● **Aim**
Rewrite every one of the entries below with "Image resolution:" changed to "Screen resolution:" and everything else left as it is.

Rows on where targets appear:
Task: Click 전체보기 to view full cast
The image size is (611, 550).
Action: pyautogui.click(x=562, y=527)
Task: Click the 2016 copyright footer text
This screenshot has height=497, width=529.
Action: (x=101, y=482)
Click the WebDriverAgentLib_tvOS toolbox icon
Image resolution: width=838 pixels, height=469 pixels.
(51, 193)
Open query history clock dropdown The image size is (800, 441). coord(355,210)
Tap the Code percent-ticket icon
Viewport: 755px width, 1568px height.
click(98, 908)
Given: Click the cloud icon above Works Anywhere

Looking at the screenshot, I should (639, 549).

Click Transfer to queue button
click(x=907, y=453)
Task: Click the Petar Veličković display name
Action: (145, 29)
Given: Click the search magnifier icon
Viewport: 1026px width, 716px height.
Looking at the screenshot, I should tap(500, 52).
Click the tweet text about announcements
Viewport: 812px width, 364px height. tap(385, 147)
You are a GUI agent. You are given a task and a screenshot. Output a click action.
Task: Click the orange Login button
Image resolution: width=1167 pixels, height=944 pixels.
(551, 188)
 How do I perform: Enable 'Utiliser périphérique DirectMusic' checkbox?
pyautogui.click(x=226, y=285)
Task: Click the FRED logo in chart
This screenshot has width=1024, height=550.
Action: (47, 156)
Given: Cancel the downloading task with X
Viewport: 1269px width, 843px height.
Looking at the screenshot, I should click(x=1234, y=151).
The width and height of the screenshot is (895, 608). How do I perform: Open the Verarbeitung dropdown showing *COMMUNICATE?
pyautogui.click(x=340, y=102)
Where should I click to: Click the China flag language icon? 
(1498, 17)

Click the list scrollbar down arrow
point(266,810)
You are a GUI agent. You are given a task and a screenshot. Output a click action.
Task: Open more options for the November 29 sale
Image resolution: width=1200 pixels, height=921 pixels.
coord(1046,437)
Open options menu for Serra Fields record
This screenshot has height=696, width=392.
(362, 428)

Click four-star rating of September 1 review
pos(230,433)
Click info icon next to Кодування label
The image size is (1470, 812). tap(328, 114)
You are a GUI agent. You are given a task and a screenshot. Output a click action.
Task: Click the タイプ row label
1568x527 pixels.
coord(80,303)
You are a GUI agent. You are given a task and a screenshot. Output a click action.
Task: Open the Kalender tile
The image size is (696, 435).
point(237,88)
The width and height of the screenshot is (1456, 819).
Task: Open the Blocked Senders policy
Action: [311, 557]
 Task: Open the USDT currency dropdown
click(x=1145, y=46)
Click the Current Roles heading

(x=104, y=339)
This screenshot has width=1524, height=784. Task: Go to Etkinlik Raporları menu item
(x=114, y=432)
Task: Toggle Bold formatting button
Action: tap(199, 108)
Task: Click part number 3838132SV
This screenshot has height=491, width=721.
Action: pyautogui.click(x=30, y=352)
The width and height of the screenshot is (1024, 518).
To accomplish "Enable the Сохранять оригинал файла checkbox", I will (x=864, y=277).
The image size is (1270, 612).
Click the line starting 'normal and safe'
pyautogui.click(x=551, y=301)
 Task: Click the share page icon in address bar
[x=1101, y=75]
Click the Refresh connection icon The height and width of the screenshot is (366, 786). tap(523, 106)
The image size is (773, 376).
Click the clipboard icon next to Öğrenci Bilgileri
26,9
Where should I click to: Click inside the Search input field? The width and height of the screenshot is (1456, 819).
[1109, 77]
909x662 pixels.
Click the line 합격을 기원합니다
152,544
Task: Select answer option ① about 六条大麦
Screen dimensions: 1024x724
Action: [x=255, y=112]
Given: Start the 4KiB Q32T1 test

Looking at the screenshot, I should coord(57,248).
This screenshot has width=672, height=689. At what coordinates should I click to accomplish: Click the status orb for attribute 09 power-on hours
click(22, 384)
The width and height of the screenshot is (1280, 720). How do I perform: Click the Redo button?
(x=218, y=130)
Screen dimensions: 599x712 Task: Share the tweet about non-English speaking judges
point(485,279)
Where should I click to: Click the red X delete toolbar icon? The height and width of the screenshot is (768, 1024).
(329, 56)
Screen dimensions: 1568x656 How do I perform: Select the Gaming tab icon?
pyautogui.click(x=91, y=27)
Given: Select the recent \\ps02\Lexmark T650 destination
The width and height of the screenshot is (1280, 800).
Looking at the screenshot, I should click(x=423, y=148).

● **Reply to the exercise**
Task: Click 전체보기 to view full cast
The image size is (611, 550).
Action: pyautogui.click(x=562, y=527)
Task: Click the 2016 copyright footer text
This screenshot has height=497, width=529.
Action: (x=101, y=482)
Click the WebDriverAgentLib_tvOS toolbox icon
Screen resolution: width=838 pixels, height=469 pixels.
(51, 193)
Open query history clock dropdown The image size is (800, 441). coord(355,210)
Tap the Code percent-ticket icon
Viewport: 755px width, 1568px height.
click(98, 908)
Given: Click the cloud icon above Works Anywhere

Looking at the screenshot, I should (639, 549).

Click Transfer to queue button
click(x=907, y=453)
Task: Click the Petar Veličković display name
Action: (145, 29)
Given: Click the search magnifier icon
Viewport: 1026px width, 716px height.
Looking at the screenshot, I should tap(500, 52).
Click the tweet text about announcements
Viewport: 812px width, 364px height. tap(385, 147)
You are a GUI agent. You are given a task and a screenshot. Output a click action.
Task: Click the orange Login button
Screen resolution: width=1167 pixels, height=944 pixels.
(551, 188)
 How do I perform: Enable 'Utiliser périphérique DirectMusic' checkbox?
pyautogui.click(x=226, y=285)
Task: Click the FRED logo in chart
This screenshot has width=1024, height=550.
Action: (47, 156)
Given: Cancel the downloading task with X
Viewport: 1269px width, 843px height.
Looking at the screenshot, I should click(x=1234, y=151).
The width and height of the screenshot is (895, 608). How do I perform: Open the Verarbeitung dropdown showing *COMMUNICATE?
pyautogui.click(x=340, y=102)
Where should I click to: Click the China flag language icon? 
(1498, 17)

Click the list scrollbar down arrow
point(266,810)
You are a GUI agent. You are given a task and a screenshot. Output a click action.
Task: Open more options for the November 29 sale
Screen resolution: width=1200 pixels, height=921 pixels.
coord(1046,437)
Open options menu for Serra Fields record
This screenshot has height=696, width=392.
(362, 428)

Click four-star rating of September 1 review
pos(230,433)
Click info icon next to Кодування label
The image size is (1470, 812). tap(328, 114)
You are a GUI agent. You are given a task and a screenshot. Output a click action.
Task: Click the タイプ row label
1568x527 pixels.
coord(80,303)
You are a GUI agent. You are given a task and a screenshot. Output a click action.
Task: Open the Kalender tile
The image size is (696, 435).
point(237,88)
The width and height of the screenshot is (1456, 819).
Task: Open the Blocked Senders policy
Action: [311, 557]
 Task: Open the USDT currency dropdown
click(x=1145, y=46)
Click the Current Roles heading

(x=104, y=339)
This screenshot has width=1524, height=784. Task: Go to Etkinlik Raporları menu item
(x=114, y=432)
Task: Toggle Bold formatting button
Action: tap(199, 108)
Task: Click part number 3838132SV
This screenshot has height=491, width=721.
Action: pyautogui.click(x=30, y=352)
The width and height of the screenshot is (1024, 518).
To accomplish "Enable the Сохранять оригинал файла checkbox", I will (x=864, y=277).
The image size is (1270, 612).
Click the line starting 'normal and safe'
pyautogui.click(x=551, y=301)
 Task: Click the share page icon in address bar
[x=1101, y=75]
Click the Refresh connection icon The height and width of the screenshot is (366, 786). tap(523, 106)
The image size is (773, 376).
Click the clipboard icon next to Öğrenci Bilgileri
26,9
Where should I click to: Click inside the Search input field? The width and height of the screenshot is (1456, 819).
[1109, 77]
909x662 pixels.
Click the line 합격을 기원합니다
152,544
Task: Select answer option ① about 六条大麦
Screen dimensions: 1024x724
Action: [x=255, y=112]
Given: Start the 4KiB Q32T1 test

Looking at the screenshot, I should coord(57,248).
This screenshot has width=672, height=689. At what coordinates should I click to accomplish: Click the status orb for attribute 09 power-on hours
click(22, 384)
The width and height of the screenshot is (1280, 720). How do I perform: Click the Redo button?
(x=218, y=130)
Screen dimensions: 599x712 Task: Share the tweet about non-English speaking judges
point(485,279)
Where should I click to: Click the red X delete toolbar icon? The height and width of the screenshot is (768, 1024).
(329, 56)
Screen dimensions: 1568x656 How do I perform: Select the Gaming tab icon?
pyautogui.click(x=91, y=27)
Given: Select the recent \\ps02\Lexmark T650 destination
The width and height of the screenshot is (1280, 800).
Looking at the screenshot, I should click(x=423, y=148).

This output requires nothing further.